- Color of berry skin: Noir
- Species: Vitis vinifera
- Origin: Israel
- VIVC number: 17294

= Argaman (grape) =

Variety of grape

Argaman (ארגמן (ענבים)) is an Israeli wine grape. It is a crossing of Souzão and Carignan.

The intention was to produce a variety of wine grape with good rich color, which had been a problem in Israeli wine. Roi Spiegel of the Volcani Institute of Agricultural Research and Shlomo Cohen of the Israeli Wine Institute created the Argaman (lit. "crimson") with this purpose in mind. After hundreds of attempts and micro-vinifications, successful wines were produced from it. Barkan Wine Cellars is one of the wineries that uses the variety.

According to The Oxford Companion to Wine, the Argaman is used primarily for low quality jug wines.

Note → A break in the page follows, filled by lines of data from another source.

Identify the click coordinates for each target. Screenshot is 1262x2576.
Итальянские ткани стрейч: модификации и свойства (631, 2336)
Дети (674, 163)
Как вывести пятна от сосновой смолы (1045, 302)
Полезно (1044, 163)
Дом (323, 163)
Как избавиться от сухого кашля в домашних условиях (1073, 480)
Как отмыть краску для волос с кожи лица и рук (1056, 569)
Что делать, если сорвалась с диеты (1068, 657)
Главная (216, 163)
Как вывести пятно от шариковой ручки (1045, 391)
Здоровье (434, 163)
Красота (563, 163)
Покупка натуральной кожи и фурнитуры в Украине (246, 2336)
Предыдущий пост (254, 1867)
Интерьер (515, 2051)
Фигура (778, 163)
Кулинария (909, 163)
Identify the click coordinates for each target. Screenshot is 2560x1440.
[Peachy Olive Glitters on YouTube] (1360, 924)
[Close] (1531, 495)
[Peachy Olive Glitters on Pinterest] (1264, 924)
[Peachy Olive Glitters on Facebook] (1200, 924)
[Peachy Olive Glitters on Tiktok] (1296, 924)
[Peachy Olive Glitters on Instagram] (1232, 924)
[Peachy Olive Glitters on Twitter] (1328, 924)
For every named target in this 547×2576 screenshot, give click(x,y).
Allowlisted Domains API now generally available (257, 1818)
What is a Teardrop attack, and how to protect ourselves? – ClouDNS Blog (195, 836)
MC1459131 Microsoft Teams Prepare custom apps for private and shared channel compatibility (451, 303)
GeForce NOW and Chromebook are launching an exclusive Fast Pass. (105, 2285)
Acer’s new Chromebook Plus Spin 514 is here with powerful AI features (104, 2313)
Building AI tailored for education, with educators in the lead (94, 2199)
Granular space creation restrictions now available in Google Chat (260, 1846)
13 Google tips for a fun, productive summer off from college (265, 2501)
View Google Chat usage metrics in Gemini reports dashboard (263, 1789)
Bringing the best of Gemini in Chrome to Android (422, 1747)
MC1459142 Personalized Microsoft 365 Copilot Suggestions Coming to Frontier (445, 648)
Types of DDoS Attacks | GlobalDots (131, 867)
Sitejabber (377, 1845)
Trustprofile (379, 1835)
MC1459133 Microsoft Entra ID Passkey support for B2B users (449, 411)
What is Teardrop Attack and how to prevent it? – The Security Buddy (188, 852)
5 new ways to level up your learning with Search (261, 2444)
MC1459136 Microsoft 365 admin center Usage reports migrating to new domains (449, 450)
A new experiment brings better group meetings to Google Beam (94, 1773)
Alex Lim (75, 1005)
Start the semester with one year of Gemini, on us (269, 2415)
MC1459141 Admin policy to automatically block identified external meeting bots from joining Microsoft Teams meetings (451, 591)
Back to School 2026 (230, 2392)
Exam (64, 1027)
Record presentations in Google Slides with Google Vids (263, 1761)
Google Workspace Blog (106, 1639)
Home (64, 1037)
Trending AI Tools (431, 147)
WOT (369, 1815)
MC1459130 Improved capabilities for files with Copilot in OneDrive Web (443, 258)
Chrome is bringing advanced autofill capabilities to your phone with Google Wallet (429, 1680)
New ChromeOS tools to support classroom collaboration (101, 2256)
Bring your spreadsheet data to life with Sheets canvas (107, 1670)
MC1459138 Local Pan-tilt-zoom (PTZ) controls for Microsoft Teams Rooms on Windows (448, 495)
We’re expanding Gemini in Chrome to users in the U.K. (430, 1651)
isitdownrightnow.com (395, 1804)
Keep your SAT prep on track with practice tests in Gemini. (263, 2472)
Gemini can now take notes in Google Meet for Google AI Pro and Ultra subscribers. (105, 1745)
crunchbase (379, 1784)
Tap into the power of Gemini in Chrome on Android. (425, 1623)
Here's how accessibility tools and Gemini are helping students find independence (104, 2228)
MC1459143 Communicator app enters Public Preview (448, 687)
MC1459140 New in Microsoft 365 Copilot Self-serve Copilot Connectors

However, Segal Wines, produced from Argaman grapes grown in a vineyard in the Upper Galilee, has won prestigious awards, among them a gold medal at the Bordeaux wine competition. In addition, Jezreel Valley winery won a silver medal at Terravino 2012 with a red blend which includes Argaman. A red wine blend that contains Argaman, the Jezreel 2014 Adumim, has earned 93 out of 100 points by the Wine Enthusiast. Jezreel Valley Winery is one of the leading revolutionaries in the resurgence of Argaman and has successfully bottled a single varietal Argaman which is rich, spicy and complex. In the 2022 Decanter World Wine Awards the Jezreel Argaman was awarded 96 points, the highest rated Israeli wine of that vintage.